The much-publicized crash involving a limousine transporting comedian Tracy Morgan and a Walmart tractor trailer provides insights into the changing landscape of risks facing companies who operate commercial motor vehicles. Bill Simon, the president of Walmart, apologized for the crash in a letter that was published in major American newspapers. The accident was a leading news story discussed in depth on a number of cable news networks for weeks following the accident. The value of this claim is potentially huge from a litigation perspective. The reputational damage to one of North America's largest corporations may be even larger.
When reviewing the facts of this tragic event, it is clear the Walmart driver rear-ended the limousine. The news media, however, spent a great deal of time analyzing the actions of both the Walmart driver and the company he worked for. In a number of instances, the discussions were led by misinformed journalists and included information that was at best highly speculative. During one of the discussions, a news anchor incorrectly quoted hours of service regulations for truckers, citing the 14 and 10 hour rules instead of the 14 and 11 hour rules. In other discussions, the media indicated that the company had allowed the driver to exceed the maximum driving limits allowed under federal regulations. These same news organizations commented on the increase in commercial vehicle crashes over the last two or three years without taking into account the tremendous increase in trucking activity brought about by our improving economy. Much of the public analysis and misdirected angst targets an industry that performs a critical service and faces tremendous obstacles to getting the work done safely.

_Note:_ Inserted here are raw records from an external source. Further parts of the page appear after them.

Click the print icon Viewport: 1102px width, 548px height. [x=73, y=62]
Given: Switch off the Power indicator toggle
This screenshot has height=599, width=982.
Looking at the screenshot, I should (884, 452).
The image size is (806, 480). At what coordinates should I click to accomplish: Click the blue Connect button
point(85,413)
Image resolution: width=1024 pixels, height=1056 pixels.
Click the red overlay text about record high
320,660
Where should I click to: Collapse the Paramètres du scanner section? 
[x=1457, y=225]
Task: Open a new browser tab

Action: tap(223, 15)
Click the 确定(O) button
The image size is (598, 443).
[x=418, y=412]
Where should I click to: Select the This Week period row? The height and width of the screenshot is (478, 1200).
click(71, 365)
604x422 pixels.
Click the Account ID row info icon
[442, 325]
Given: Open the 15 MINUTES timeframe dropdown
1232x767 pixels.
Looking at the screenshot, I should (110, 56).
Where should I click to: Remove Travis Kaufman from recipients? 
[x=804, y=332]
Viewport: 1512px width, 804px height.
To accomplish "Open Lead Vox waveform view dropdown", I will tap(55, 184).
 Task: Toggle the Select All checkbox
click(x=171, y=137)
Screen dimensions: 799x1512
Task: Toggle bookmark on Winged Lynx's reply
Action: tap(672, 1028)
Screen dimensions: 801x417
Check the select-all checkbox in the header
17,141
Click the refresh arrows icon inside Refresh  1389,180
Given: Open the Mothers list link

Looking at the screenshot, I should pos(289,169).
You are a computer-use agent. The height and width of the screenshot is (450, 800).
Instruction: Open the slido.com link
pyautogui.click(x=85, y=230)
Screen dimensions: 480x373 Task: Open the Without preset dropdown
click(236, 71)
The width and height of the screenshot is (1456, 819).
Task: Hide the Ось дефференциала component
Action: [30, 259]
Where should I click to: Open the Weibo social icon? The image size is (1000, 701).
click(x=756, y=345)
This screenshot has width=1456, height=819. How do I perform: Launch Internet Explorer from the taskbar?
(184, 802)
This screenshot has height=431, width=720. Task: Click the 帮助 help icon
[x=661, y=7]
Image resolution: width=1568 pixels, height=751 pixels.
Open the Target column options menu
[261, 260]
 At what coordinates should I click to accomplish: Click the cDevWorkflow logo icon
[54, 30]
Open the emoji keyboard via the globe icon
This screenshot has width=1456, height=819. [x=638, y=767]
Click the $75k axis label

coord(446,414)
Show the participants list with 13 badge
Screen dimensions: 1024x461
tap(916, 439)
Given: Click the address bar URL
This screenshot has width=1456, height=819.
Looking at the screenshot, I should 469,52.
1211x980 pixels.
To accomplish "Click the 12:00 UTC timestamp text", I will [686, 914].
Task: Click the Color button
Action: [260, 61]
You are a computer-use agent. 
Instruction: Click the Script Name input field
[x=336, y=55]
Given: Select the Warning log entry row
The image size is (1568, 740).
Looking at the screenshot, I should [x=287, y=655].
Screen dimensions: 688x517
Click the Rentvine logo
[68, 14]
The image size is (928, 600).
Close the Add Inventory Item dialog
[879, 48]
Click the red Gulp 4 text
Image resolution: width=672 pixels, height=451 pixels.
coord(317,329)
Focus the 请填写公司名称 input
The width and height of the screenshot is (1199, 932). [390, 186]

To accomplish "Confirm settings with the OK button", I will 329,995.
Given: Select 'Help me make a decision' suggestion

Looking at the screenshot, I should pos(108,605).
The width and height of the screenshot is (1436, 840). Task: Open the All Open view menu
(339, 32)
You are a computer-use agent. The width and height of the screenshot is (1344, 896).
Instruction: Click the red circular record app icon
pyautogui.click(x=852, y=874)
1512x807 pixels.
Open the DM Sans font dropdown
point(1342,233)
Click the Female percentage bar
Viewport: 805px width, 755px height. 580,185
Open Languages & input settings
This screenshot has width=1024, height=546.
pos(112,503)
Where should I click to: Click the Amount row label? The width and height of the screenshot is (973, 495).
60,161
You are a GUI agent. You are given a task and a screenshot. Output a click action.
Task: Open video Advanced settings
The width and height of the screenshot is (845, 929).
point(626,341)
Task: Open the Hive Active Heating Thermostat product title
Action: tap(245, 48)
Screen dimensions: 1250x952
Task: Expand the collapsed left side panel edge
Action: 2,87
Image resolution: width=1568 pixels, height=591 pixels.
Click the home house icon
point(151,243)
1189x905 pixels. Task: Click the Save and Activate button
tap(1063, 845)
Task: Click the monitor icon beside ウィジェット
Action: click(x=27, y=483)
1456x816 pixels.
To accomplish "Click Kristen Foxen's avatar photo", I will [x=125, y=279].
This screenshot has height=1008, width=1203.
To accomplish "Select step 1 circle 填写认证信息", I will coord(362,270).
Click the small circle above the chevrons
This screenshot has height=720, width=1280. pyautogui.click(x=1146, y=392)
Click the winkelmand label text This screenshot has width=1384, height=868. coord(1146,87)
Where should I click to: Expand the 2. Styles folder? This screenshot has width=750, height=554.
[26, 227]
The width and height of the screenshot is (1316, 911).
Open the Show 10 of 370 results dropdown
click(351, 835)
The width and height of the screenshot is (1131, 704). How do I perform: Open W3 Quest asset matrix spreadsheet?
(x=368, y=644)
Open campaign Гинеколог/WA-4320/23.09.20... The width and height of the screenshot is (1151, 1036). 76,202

Truck drivers have a difficult job that is made more challenging by overpopulated roadways and distracted drivers. As a matter of fact, according to the American Trucking Association, 80 percent of crashes involving commercial motor vehicles and cars are caused by car drivers. Large trucks are much safer today than in past decades as many fleets have embraced safety technologies that include telematics (vehicle tracking systems), lane departure warning systems, and speed limiters. Telematics systems can track vehicle location, speed, hard braking incidents, and even seat belt use by the driver in many applications. There are also telematics systems that include video recordings of crashes or near miss incidents.
Safety training for truck drivers has never been more robust. Most operations today have regularly scheduled safety meetings or use some form of computer based training. Many provide specific training for the type of operation and safety issues common to the fleet. There is tremendous pressure coming from the public, the government, and customers to improve fleet safety.
To ensure that a commercial fleet has done its due diligence to maintain a safe operation, it must take a systematic approach to safety. This includes effectively screening new hires and identifying at-risk drivers through the use of a number of tools. These include reviewing driver MVR's (motor vehicle records), remotely tracking key safety metrics on vehicles, conducting pre-hire and ongoing driving reviews. Drivers should also receive education at the time of hire on safe driving techniques and company expectations on vehicle operation. Follow-up education must be provided on a regular basis and documented. Drivers that have been identified as deficient in some way need to undergo remedial training and face disciplinary measures if they do not improve.
It is important that the safety message goes beyond following the rules of the road and defensive driving. Communicating this message is done through words and actions. Drivers need to know that they are the captain of their ship and should not operate in inclement weather or work extended hours. Supervisors must continually talk about safety and the responsibility that every member of the organization has to the motoring public. The goal is to avoid crashes and have drivers return home in the same or better condition than when they started the day. If an unfortunate vehicle collision were to occur, the company should be able to say that it did everything within its power to prevent the occurrence.